*** Material for this exercise ***

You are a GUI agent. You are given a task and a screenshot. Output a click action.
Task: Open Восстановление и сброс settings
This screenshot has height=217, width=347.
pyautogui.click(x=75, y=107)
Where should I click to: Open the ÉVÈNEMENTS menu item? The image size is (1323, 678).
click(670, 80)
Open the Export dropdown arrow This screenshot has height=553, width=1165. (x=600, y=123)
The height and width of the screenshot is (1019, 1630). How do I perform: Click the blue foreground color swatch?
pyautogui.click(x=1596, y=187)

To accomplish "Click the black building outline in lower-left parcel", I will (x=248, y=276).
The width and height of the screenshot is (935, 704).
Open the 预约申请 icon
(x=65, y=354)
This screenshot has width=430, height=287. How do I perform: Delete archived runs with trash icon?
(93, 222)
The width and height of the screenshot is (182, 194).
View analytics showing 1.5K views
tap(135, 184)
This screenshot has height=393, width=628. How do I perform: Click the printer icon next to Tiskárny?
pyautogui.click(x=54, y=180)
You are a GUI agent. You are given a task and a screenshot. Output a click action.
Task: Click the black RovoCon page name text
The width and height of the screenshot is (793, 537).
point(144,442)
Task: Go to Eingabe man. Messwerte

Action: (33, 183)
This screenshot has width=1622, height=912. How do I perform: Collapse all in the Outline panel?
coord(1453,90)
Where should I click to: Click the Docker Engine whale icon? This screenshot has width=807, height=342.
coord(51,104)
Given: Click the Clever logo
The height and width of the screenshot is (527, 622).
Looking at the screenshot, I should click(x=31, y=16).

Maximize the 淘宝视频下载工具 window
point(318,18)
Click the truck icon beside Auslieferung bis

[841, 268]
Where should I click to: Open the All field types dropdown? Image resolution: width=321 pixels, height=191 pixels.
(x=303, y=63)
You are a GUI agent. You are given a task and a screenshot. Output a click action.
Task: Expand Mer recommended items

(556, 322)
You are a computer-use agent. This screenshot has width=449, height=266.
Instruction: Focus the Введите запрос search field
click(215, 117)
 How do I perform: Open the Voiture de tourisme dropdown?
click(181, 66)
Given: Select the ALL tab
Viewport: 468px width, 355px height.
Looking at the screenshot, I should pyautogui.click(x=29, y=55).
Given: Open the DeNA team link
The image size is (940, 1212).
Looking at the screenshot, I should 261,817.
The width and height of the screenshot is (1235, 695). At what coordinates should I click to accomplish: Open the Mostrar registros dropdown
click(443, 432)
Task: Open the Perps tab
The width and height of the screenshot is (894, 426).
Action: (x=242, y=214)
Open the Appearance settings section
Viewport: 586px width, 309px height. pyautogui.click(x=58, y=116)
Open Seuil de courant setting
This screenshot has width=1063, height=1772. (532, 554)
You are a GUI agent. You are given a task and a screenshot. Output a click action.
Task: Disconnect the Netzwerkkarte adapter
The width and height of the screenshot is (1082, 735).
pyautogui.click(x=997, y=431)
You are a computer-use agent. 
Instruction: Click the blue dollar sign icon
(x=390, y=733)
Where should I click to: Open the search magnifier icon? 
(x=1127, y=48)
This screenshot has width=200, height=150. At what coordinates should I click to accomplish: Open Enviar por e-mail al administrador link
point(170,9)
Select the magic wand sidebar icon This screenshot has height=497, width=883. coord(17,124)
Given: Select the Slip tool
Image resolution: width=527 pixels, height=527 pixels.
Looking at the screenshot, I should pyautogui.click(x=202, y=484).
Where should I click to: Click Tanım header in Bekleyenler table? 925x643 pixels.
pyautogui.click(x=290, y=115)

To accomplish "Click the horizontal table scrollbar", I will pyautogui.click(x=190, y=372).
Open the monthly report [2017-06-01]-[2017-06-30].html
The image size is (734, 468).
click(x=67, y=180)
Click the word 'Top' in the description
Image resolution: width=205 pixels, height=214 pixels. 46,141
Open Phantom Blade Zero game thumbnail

***

Count the lines above that contain the string "settings". Reply with the number only.

## Solution
2